Au début, tout a l’air sacrément compliqué. Mais on ne s’affole pas. On s’y attendait. On était déjà au parfum. Parce qu’au fond, L’Affaire Pélican est typiquement le genre de film où l’on sait à l’avance qu’il va nous falloir scruter chaque scène avec un œil de lynx, déceler derrière chaque apparition ou mouvement sur l’arrière-plan une potentielle menace, guetter un indice potentiel derrière chaque sous-entendu et chaque non-dit dans chaque ligne de dialogue, bref faire travailler notre paranoïa interne dans le but de façonner une vérité tangible dans un fond d’une opacité redoutable. Le thriller d’espionnage à teneur paranoïaque ayant fait les beaux jours du cinéma américain des années 70, il est toujours très agréable de l’avoir vu traverser les décennies sans perdre ne serait-ce qu’un gramme de sa fibre. D’autant que le simple fait de savoir l’actualité contemporaine de plus en plus soumise à la lecture complotiste prive ce genre codifié de la moindre date de péremption. Voilà pour le premier point. Le second point vient du statut même de ce film, à savoir la seconde adaptation d’un livre de John Grisham après La Firme (sorti à peine quelques mois avant), et qui vaut ainsi au célèbre écrivain américain (et ex-avocat pour la petite histoire) de faire son entrée dans le 7ème Art avec ni plus ni moins que les deux figures tutélaires du genre précité en guise de promoteurs. D’un côté, un Sydney Pollack qui aura toujours mis un point d’honneur à traiter le genre avec respect et dignité, des Trois jours du Condor jusqu’au mésestimé L’interprète. De l’autre, un Alan J. Pakula qui s’est avéré bien plus fortiche dans cet exercice-là, amplifiant le genre par des audaces de mise en scène réellement impressionnantes – revoyez Klute ou A cause d’un assassinat pour en prendre le pouls.

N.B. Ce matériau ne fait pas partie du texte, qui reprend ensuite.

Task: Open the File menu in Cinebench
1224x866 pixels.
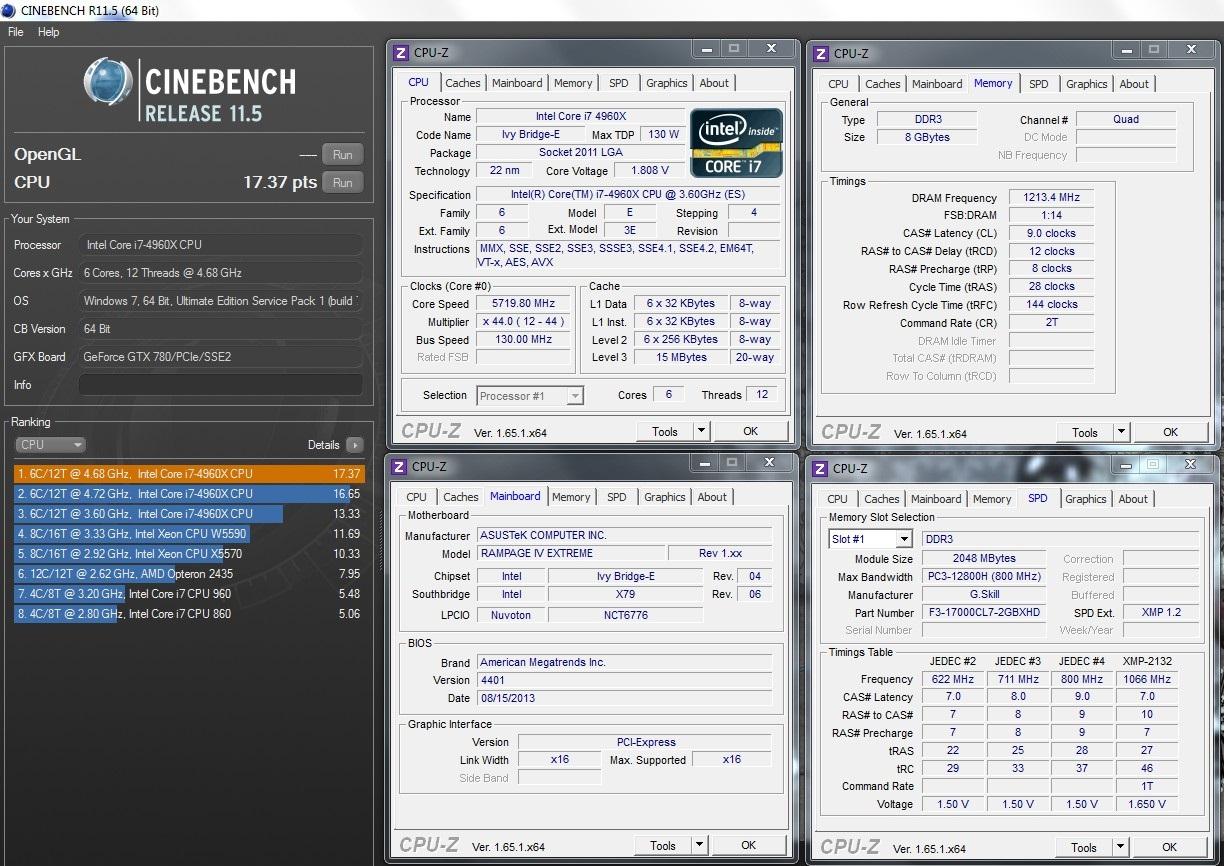Action: [16, 32]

S’il n’a pas laissé de trace marquante dans l’Histoire du cinéma, le traitement de L’Affaire Pélican par ce dernier aura au moins su faire montre d’une virtuosité narrative et scénographique qui, en l’état, suffisait à faire loi. C’est que, contrairement à d’autres, Pakula réussit autant à ne pas nous mâcher le travail qu’à nous éviter de finir totalement largué devant la complexité quasi tentaculaire d’un tel dossier. Une fois le point de départ exhibé (l’assassinat de deux hauts magistrats par un tueur professionnel joué par Stanley Tucci) et le premier stade d’inquiétude amorcé (une jeune étudiante en droit assiste à l’assassinat de son professeur et amant après avoir percé le fond caché de cette affaire), cette matière propre au film-enquête ne cesse d’être densifiée, laissant les pièces du puzzle s’imbriquer tant bien que mal tandis que l’intrigue n’en finit pas d’alterner les points de vue à relier. Quant aux deux protagonistes au centre de l’affiche (l’étudiante en droit et un journaliste chevronné), ils se font bien sûr l’incarnation de la résistance de l’individu épris de justice face à un système corrompu et criminel. Sur ce point précis, entendre ici et là quelques allusions discrètes mais bien senties au scandale du Watergate a le chic pour rendre limpides les intentions d’un cinéaste qui fut quand même à l’origine d’un film aussi marquant que Les Hommes du Président. Et au final, c’est bel et bien au génie – surtout atmosphérique – de Pakula que L’Affaire Pélican doit sa faculté à prendre un très bel envol sur plus de deux heures sans bout de gras susceptible de l’alourdir.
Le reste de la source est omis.